L’avvocato Pietro Fornaciari è intervenuto ai microfoni di “Legge o Giustizia” su Radio Cusano Campus per parlare della vicenda di un suo assistito sordomuto di Regio Emilia, vessato da colleghi sul luogo di lavoro.

Ecco cos’è successo

“Il mio assistito – spiega  Pietro Fornaciari – aveva trovato lavoro grazie al collocamento obbligatorio. Questa persona si era sempre sentita esclusa dal mondo del lavoro. Ad un certo punto, grazie alla sua capacità di leggere labiale, dall’altra grazie alla confessione di un collega, ha scoperto che la maggior parte dei suoi colleghi, due in particolare, avevano con un comportamento vile e si divertivano nel dileggiarlo.

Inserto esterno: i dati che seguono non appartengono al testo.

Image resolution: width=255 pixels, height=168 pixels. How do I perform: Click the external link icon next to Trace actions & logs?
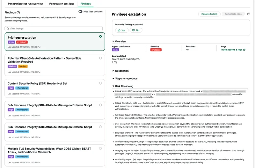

Lo prendevano in giro per la sua condizione di portatore di handicap, ridendo di lui. La cosa spaventosa è che anche gli altri ridevano. Sapevano che sapeva leggere labiale e quindi si guardavano bene dal farsi vedere. Quando gli è stata rivelata la realtà, ha acceso il registratore del telefonino ed ha registrato tutto. Ha fatto poi sentire l’audio alla figlia. Quando ha saputo della gravità della situazione è piombato in una situazione di depressione, non riusciva più ad andare a lavorare”.

È scattata quindi la querela

“La magistratura si è attivata in modo rigoroso. L’accusa non è la semplice ingiuria perché le offese erano reiterate ed hanno instaurato un grave stato d’ansia certificato. Sono stati contestati ai colleghi di lavoro atti persecutori, il cosiddetto stalking, con l’aggravante prevista per chi commette il reato ai danni di un portatore d’handicap. L’iter giudiziario è stato problematico e travagliato ma abbiamo fatto finalmente l’udienza preliminare e ad ottobre comincerà il processo” spiega Pietro Fornaciari.

Gli accusati l’hanno definito un atto di goliardia

“E’ questa la loro tesi difensiva: “Questo è il canto del cigno di questi persecutori. Non è scritto da nessuno parte che la goliardia sia un fenomeno positivo. Necessita poi di un’accettazione consapevole di chi partecipa al gioco. Un esempio di questi “goliardi”, chiamavano “l’africana” una ragazza meridionale e lei reagiva con offese congrue. Al mio assistito dicevano “muto di m…”, “schifoso figlio di…”. Al processo temo che le spiegazioni saranno peggio delle offese. Il mio assistito ritiene che la sentenza di condanna sia l’unico risarcimento possibile, vuole avere il segnale che lo stato si occupa di lui. Tutte le volte che abbiamo parlato di soldi ha sempre detto: “si, fanno comodo ma l’interesse è che lo Stato dica che queste persone hanno sbagliato”. Il reato è grave e la pena edittale va da 6 mesi a 5 anni con l’aggravante che prevede aumento fino alla metà” conclude  Pietro Fornaciari.